The taxpayers in Seaview essentially hung their hat on the revenue ruling’s rather brief discussion of the sole member LLC issue, but the court nonetheless found the ruling persuasive and also consistent with other cases and less formal IRS counsel opinions that likewise considered the application of the small partnership exception to disregarded entities.

For those few readers with an appetite for TEFRA complexity, I recommend the opinion, but in a nutshell the court agreed with the Service approach that looked first to how the statute’s language did not reflect a Congressional directive to limit the exception to only listed entities. As the opinion discussed, Section 6321(a)(9) defines a pass thru partner as a “partnership[s], estate[s], trust[s], S corporation[s], nominee[s] or [an]other similar person through whom other persons hold an interest in the partnership.” Noting that the statute itself contemplates its application beyond the “specific enumerated forms” the question turns on “whether a single- member LLC constitutes a “similar person” in respect to the enumerated entities.”

The opinion states that “Ruling 2004-88 holds that the requisite similarity exists when ‘legal title to a partnership interest is held in the name of a person other than the ultimate owner.’ ” That line drawing, in the 9th Circuit view, was persuasive, and the revenue ruling had in coming up with the approach cited to and briefly discussed cases that supported the IRS position, including one case where a custodian for minor children was not a pass thru partner because he did not have legal title and another case where a grantor trust was a pass thru partner because it did hold legal title.

One other point, the relationship between state and federal law, is worth highlighting. The taxpayers gamely argued that the IRS view impermissibly elevated state law considerations to determine a federal tax outcome. The court disagreed:

But the issue here is not whether the IRS may use state-law entity classifications to determine federal taxes. Rather, the question is whether an LLC’s federal classification for federal tax purposes negates the factual circumstance in which the owner of a partnership holds title through a separate entity. In other words, state law is relevant to Ruling 2004-88’s analysis only insofar as state law determines whether an entity bears the requisite similarity to the entities expressly enumerated in § 6231(a)(9)—that is, whether an entity holds legal title to a partnership interest such that title is not held by the interest’s owner.

Conclusion

The Bipartisan Budget Act (BBA) new rules for partnership audits begin for returns filed for partnership tax years beginning in 2018. As partners and advisors navigate the uncertain waters of a new BBA partnership audit regime, TEFRA and its complexity will be with us for some time.

The BBA regime has opt out procedures for partnerships that have 100 or fewer qualifying partners. Essentially the statute states that all partners must be individuals,  C corporations, or any foreign entity that would be treated as a C corporation were it domestic, an S corporation, or an estate of a deceased partner. While silent on the treatment of disregarded entities, the BBA statute also states that Treasury and IRS by “regulation or other guidance” can prescribe rules similar to the rules that define the category of qualifying partners.
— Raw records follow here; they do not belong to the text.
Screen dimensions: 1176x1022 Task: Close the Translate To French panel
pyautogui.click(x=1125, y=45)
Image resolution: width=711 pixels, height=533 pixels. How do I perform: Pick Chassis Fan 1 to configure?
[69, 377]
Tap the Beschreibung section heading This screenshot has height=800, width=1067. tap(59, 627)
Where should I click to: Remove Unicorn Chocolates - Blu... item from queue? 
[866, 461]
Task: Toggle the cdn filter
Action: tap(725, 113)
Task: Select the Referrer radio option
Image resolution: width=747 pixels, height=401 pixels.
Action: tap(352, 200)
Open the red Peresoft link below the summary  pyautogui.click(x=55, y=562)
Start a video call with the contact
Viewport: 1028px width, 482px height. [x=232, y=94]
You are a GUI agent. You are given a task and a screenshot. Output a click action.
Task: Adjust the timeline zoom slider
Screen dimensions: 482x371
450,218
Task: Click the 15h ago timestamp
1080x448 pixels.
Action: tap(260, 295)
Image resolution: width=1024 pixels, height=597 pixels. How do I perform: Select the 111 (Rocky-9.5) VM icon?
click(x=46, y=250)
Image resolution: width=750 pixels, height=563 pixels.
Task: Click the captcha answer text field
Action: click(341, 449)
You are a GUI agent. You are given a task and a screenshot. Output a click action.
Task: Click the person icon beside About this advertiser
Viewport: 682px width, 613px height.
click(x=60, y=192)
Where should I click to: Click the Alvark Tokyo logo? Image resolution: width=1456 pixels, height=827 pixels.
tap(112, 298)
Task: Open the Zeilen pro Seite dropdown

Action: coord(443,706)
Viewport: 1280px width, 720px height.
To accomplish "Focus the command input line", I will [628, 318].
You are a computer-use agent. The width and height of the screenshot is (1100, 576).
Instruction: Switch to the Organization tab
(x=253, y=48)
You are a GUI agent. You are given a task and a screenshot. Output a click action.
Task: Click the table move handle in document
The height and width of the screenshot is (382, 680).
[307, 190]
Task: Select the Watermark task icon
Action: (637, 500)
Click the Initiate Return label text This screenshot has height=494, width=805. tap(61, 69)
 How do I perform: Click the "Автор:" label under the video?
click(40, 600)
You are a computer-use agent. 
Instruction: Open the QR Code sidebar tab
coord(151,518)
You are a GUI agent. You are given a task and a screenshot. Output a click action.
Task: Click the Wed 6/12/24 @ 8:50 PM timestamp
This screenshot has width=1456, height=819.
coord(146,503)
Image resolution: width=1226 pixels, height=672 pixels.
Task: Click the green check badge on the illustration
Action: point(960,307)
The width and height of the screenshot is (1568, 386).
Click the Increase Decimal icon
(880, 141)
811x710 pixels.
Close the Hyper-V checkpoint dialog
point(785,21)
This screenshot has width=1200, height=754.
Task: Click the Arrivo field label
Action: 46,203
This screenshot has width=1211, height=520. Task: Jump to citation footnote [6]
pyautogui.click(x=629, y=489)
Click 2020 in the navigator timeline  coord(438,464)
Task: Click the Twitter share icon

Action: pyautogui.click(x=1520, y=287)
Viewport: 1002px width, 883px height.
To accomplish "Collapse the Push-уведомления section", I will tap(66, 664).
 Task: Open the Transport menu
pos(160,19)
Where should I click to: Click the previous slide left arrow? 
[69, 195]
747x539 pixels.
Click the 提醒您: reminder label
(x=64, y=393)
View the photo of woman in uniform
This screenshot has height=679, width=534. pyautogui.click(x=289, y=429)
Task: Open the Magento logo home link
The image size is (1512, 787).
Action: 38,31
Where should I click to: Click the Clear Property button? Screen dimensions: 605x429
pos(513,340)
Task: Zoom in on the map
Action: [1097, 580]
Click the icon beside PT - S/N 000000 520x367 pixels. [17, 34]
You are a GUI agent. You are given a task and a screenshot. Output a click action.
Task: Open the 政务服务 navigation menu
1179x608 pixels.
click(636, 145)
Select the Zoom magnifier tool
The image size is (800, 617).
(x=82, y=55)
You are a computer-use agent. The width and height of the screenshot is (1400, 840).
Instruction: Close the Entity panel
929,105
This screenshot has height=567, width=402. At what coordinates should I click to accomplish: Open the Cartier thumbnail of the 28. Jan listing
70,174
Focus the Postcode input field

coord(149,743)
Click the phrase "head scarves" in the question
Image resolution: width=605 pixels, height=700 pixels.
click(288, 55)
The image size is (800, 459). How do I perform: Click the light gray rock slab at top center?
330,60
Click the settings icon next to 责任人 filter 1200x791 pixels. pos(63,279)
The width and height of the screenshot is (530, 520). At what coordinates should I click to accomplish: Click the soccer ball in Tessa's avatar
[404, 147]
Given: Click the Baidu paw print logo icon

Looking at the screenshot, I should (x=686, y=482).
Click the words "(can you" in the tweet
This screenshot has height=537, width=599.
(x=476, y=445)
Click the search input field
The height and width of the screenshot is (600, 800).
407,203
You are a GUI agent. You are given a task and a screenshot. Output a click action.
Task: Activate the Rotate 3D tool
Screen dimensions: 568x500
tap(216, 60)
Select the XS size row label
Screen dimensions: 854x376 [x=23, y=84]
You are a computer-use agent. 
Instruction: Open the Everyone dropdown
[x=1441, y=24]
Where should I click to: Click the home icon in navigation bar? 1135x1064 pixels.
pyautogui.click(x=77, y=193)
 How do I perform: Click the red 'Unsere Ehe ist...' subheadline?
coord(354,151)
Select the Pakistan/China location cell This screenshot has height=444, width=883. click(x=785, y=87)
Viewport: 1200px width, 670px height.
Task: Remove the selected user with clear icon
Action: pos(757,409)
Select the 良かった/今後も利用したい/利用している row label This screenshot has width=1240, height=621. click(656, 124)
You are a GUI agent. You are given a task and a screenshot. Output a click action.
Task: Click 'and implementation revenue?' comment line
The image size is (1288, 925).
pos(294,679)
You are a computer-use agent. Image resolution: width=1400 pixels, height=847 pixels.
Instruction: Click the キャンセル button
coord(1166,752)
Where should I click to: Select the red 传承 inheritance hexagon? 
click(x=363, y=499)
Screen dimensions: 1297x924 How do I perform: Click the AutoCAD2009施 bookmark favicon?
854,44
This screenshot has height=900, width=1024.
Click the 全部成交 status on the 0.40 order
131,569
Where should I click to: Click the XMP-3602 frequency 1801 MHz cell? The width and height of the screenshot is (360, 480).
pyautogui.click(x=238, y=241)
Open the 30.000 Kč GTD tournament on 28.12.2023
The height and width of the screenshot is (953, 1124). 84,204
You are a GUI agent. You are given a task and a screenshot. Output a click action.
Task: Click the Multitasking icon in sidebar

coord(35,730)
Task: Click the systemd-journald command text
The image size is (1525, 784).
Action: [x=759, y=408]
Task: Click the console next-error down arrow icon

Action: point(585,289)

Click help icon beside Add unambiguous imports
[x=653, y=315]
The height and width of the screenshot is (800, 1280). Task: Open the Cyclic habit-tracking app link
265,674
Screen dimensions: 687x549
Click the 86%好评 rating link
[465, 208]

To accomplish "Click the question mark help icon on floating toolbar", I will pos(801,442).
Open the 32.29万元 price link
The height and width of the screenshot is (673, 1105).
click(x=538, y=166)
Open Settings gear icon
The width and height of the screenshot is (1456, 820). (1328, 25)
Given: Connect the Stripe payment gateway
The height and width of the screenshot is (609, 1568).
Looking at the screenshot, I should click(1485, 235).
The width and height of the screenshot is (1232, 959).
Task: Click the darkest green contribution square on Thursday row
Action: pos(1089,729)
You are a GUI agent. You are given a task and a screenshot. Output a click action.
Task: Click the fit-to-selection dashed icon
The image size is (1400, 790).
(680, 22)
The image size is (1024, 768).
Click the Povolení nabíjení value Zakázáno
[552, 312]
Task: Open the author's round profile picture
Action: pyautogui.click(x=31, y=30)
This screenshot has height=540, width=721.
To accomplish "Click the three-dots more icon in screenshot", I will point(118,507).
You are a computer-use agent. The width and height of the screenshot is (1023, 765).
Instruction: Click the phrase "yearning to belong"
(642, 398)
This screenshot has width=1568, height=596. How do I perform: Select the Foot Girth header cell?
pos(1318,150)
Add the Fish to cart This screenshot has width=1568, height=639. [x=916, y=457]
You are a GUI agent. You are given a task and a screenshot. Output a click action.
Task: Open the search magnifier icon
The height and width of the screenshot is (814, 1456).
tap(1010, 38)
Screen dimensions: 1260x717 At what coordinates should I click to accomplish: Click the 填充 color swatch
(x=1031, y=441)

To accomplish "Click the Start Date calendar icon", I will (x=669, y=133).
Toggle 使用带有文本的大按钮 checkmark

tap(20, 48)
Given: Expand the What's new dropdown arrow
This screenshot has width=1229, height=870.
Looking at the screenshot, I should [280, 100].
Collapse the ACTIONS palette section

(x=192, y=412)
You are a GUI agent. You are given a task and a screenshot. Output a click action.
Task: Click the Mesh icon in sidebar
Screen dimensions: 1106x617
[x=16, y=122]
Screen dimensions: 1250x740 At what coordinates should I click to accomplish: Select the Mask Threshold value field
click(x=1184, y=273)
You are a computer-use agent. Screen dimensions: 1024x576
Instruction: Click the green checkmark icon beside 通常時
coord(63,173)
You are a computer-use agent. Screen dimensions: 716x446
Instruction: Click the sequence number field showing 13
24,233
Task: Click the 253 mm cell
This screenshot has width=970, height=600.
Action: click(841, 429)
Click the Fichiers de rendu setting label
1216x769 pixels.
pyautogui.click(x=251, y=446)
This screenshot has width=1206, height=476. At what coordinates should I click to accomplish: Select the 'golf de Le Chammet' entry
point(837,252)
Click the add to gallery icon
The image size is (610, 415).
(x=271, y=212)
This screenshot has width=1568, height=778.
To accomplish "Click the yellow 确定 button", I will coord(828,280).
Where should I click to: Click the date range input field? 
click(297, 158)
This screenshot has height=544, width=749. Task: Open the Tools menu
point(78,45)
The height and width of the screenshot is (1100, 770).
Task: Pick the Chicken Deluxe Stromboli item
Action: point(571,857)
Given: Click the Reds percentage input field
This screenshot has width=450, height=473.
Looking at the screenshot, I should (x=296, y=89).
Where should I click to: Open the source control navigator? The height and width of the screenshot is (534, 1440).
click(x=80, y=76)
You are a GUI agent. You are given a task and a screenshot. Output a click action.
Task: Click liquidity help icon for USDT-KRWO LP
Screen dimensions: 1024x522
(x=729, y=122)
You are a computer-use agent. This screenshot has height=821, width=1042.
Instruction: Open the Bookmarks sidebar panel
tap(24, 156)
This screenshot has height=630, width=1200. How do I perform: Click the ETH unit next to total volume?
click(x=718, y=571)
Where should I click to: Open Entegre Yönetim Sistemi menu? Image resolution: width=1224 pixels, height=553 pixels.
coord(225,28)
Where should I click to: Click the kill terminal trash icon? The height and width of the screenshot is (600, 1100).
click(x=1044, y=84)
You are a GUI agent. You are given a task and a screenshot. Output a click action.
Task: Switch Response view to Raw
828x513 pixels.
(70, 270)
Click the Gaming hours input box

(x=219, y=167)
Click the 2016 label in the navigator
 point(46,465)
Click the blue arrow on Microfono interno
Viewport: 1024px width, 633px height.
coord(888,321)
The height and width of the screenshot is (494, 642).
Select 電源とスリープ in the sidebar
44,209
Proposed Treasury regulations under the BBA were in limbo but earlier today Treasury re-released regulations that provide guidance for the new regime. The proposed BBA regulations specifically address disregarded entities. Despite comments in response to an earlier notice asking Treasury to allow disregarded entities to be treated as qualifying partners, the proposed regulations do not include disregarded entities as qualifying partners and the preamble specifically states that Treasury declined to do so because “the IRS will face additional administrative burden in examining those structures and partners under the deficiency rules.”

The upshot is that for under both TEFRA and likely BBA disregarded entities holding interests in a partnership mean that the general partnership audit rules will apply.